(Description of the task) Begin with the line below holding "Click Bitcoin circulating supply progress bar" and go on through the line holding "Where should I", duplicating each line exactly and leaving out pictures.

(Records supplied)
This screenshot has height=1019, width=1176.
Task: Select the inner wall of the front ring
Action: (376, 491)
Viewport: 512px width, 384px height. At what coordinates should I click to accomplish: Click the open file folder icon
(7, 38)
--
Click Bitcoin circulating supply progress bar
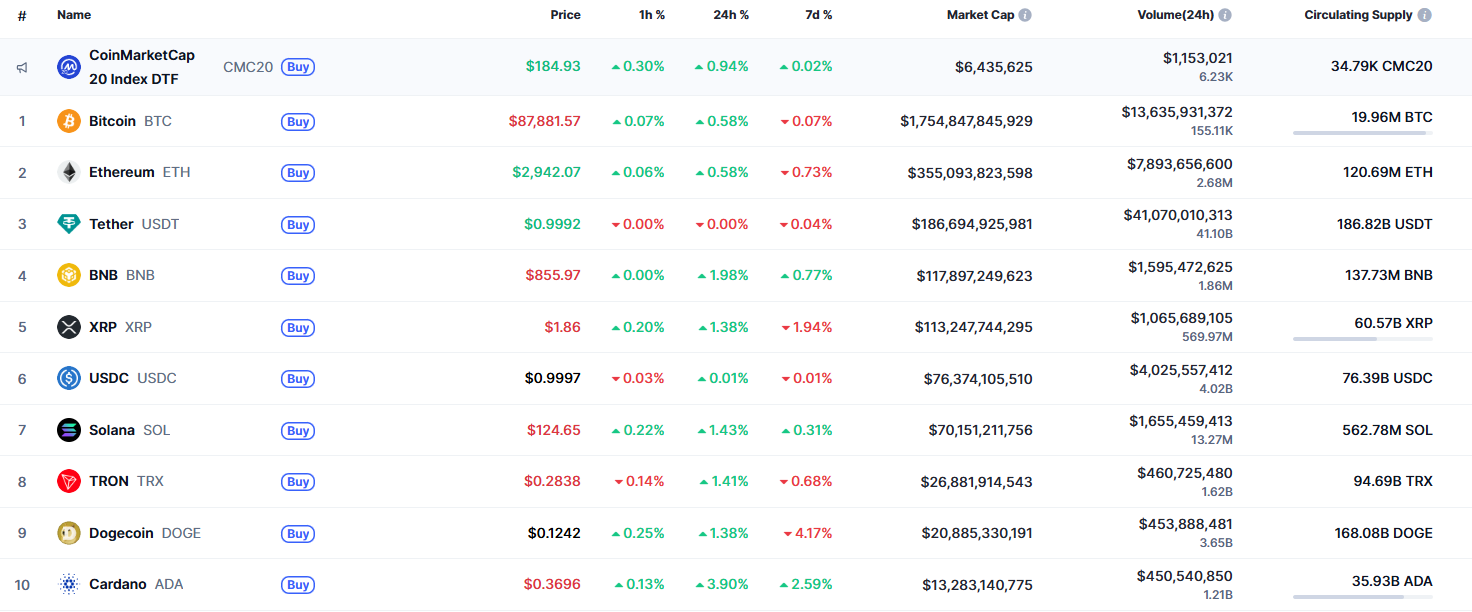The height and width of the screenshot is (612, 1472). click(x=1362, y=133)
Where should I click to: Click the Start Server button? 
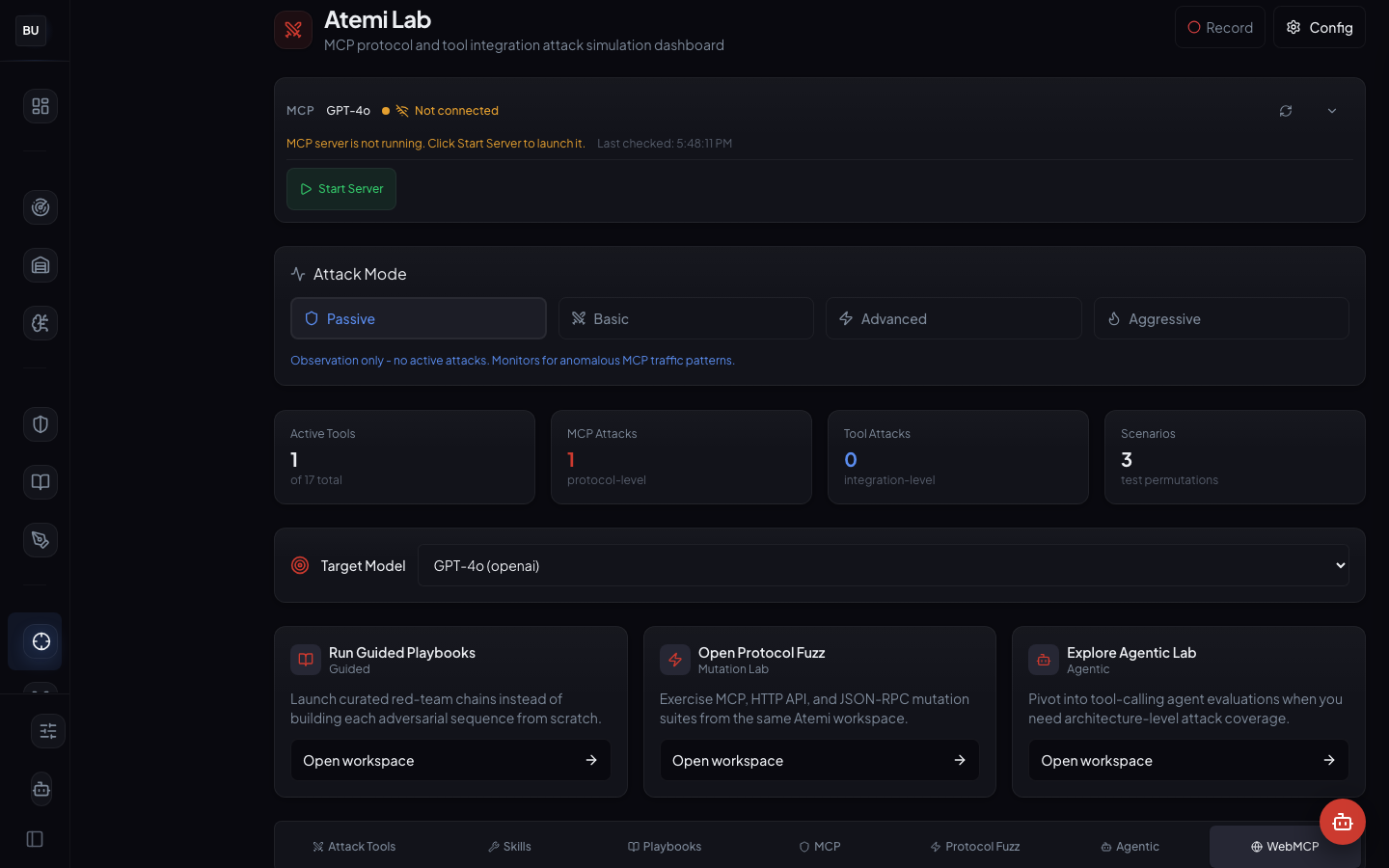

(Exercise result)
Click Bitcoin circulating supply progress bar
The height and width of the screenshot is (612, 1472). click(x=1362, y=133)
Where should I click to: Click the Start Server button? 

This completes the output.